I’m not so much a collector anymore. I started collecting, but it became a business and I’ve been doing this now for 28 years.
When I was a kid, about 10 years old, there were a couple of cool watches that I really loved. One was a Seiko chronograph and at the time, in the 70s, that was about $100, which was a lot for a 10-year-old to want. Thankfully, I came from a family that could do that. I also had a Heuer chronosplit that was a type of digital watch and a Pulsar.
I went into investment banking after Boston University but I just sort of segued into this. It was a very interesting segue because I was trying to understand how some of the people were making money at this business and I would watch the Europeans coming to America, see what they were buying, and do the same thing.
There are many different levels of collecting in terms of price points. Right now, you can start collecting watches that are on average priced at $5,000. Then there’s the watches that may range between $10,000 and $100,000, with an average being about $50,000. Then $100,000 to upwards of $3,000,000, most of which, both modern and vintage, would probably be in the $200,000 to $300,000 range. Very few of them are over $1,000,000, but certainly more now than there used to be. The most important thing that I’ve seen is that the disparity in price between medium condition and pristine condition continues to get wider and wider.
At this point I buy one out of every 20 watches for myself and, to be honest, usually when I buy something for myself, if I think it’s cool, someone else will think it’s cooler. Generally I’ll either sell or trade it for something else that they have that I think is cooler. With all collectors, it’s a very fluid business.
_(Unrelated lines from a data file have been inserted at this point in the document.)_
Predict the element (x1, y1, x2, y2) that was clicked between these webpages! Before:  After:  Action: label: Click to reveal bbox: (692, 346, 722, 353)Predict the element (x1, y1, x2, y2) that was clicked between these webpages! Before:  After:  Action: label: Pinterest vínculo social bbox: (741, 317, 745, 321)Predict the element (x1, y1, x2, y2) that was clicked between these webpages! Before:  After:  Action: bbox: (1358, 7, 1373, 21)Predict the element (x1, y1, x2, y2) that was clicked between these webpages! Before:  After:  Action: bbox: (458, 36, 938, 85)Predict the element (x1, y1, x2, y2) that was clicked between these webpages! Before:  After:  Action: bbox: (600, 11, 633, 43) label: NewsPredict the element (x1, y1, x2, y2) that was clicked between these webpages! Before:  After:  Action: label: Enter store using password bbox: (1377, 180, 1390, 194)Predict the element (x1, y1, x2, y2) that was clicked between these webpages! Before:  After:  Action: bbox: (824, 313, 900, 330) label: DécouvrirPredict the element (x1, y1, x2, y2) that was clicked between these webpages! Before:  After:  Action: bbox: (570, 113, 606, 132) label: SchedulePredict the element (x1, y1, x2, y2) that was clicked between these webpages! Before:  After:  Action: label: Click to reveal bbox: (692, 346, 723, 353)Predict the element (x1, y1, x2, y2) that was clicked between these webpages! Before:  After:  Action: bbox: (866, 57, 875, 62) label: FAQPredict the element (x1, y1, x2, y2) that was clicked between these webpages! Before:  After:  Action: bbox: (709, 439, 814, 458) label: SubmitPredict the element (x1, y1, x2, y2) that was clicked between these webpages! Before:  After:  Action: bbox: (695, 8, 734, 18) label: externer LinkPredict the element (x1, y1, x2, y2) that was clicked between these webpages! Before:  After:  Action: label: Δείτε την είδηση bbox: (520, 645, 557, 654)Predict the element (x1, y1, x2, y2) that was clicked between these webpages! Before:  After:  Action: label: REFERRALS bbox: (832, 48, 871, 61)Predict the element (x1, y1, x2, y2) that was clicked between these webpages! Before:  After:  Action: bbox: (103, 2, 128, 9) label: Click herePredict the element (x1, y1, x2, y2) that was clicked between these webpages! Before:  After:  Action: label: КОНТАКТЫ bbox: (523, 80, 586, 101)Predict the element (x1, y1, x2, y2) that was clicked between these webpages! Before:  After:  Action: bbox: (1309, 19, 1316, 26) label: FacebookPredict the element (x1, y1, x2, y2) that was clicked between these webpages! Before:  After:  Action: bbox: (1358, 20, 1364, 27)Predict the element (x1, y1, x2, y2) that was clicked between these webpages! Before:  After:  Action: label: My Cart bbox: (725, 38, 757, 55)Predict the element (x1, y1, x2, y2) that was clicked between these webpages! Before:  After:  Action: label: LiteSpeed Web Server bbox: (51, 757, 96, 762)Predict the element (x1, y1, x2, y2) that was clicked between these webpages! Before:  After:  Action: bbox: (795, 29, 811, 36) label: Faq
I have a couple of beautiful Paul Newman Daytonas and some sport watches, various Submariners and chronographs. I love Rolex for the sporty look and due to my expertise, I can tell what’s correct and what’s not correct. Funnily enough, some of the people who make the most money in the watch business have been collectors because they are passionate and they hold on to their collection and trade, and the prices can go up so much. So, in fact, the collectors have probably made more money than the dealers in terms of asset value.